# Provided passage
»»

STANBIC IBTC Holdings PLC is embroiled in a legal storm, with a staggering 405 lawsuits piling up against the financial giant, NEWSEXTRA learnt.



To this end, the company has set aside a colossal N260 billion to deal with its mounting legal troubles, raising serious concerns about its corporate governance and financial stability.



The Group’s litigation portfolio, as of September 30, 2024, includes claims totaling N260,820,169,869.44; USD$ 1,942,819.15 & GB £75,840.71



Despite these overwhelming figures, the bank’s leadership remains adamant that these legal battles will not impact its financial health—a claim that rings hollow given the sheer volume and value of pending cases.



AMCON Dispute Highlights Questionable Dealings

One of the most alarming cases is the ongoing legal clash with the Asset Management Corporation of Nigeria (AMCON). The dispute, which dates back to December 2012, revolves around a questionable transaction where STANBIC IBTC allegedly sold non-performing loans to AMCON at an inflated valuation of N10 billion. AMCON later challenged this valuation, unilaterally revising the figure down to N5.7 billion and accusing the bank of misrepresentation.



When AMCON sought to recover what it claimed was an overpayment, STANBIC IBTC refused, leading to a drawn-out legal battle.



In a shocking turn, the Central Bank of Nigeria (CBN) intervened in July 2019, directly debiting the bank’s account to recover N4 billion. This unprecedented action suggests serious regulatory concerns about STANBIC IBTC’s financial dealings.



While the bank initially lost its case at the Federal High Court, the Appeal Court overturned the decision in 2022, ruling that AMCON had no authority to reverse the sale outside the 12-month window set by its own regulations.



However, AMCON has now escalated the case to the Supreme Court, where a final ruling is expected in 2025. This prolonged legal battle raises significant doubts about the integrity of STANBIC IBTC’s financial transactions and its ability to operate within regulatory frameworks.



A Pattern of Legal Controversy

The AMCON dispute is just one of hundreds of lawsuits against the bank, painting a troubling picture of a financial institution mired in legal uncertainty.



With N260 billion set aside for litigation, it is evident that STANBIC IBTC anticipates more legal woes ahead. According to market observers, he sheer volume of claims suggests a pattern of corporate missteps, raising red flags for investors and stakeholders alike.

««

# Exercise description
Reproduce the article on Stanbic IBTC's lawsuits word for word, from "When AMCON sought" up to and including "its own regulations.".

# Dataset section
»»

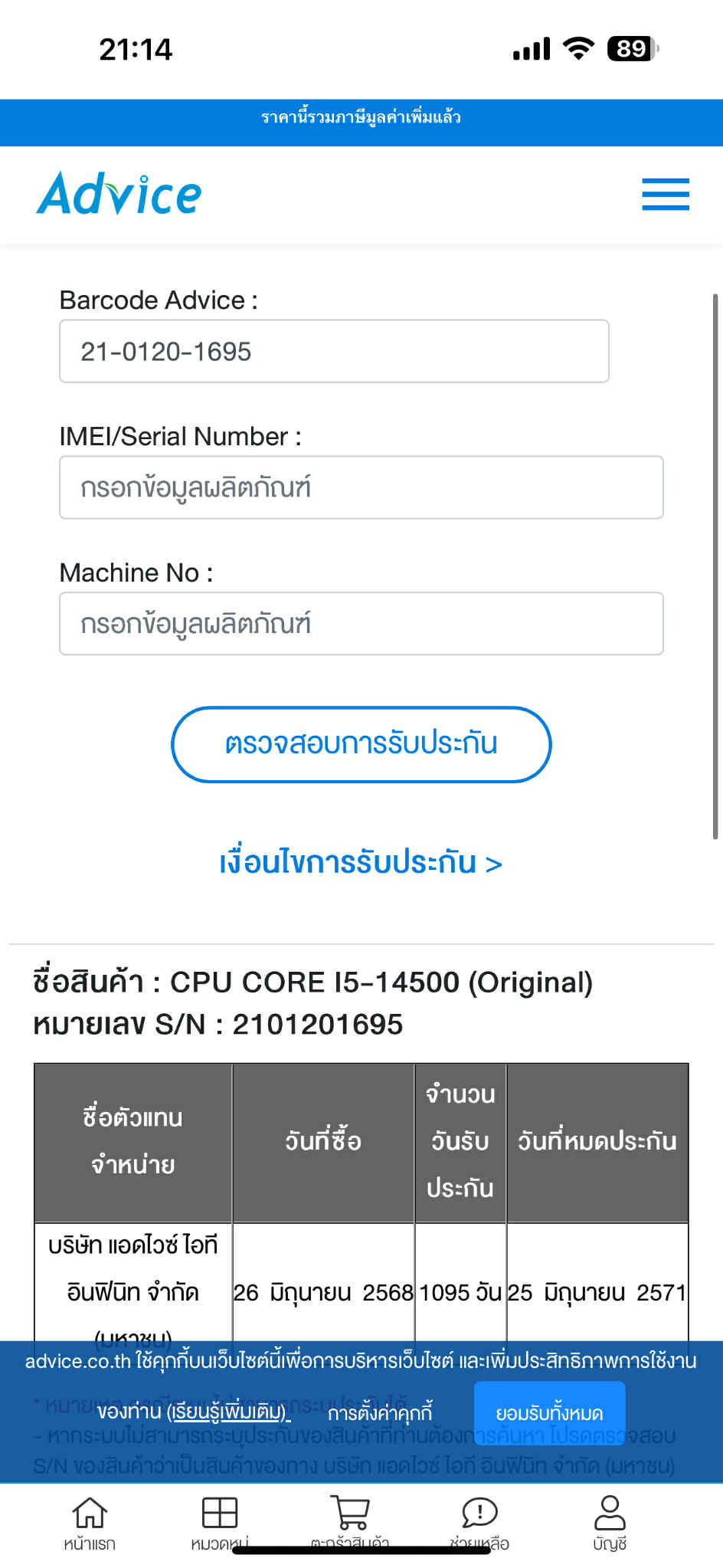Click the วันที่หมดประกัน column header
The width and height of the screenshot is (723, 1568).
pos(597,1141)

««

# Solution to this task
When AMCON sought to recover what it claimed was an overpayment, STANBIC IBTC refused, leading to a drawn-out legal battle.



In a shocking turn, the Central Bank of Nigeria (CBN) intervened in July 2019, directly debiting the bank’s account to recover N4 billion. This unprecedented action suggests serious regulatory concerns about STANBIC IBTC’s financial dealings.



While the bank initially lost its case at the Federal High Court, the Appeal Court overturned the decision in 2022, ruling that AMCON had no authority to reverse the sale outside the 12-month window set by its own regulations.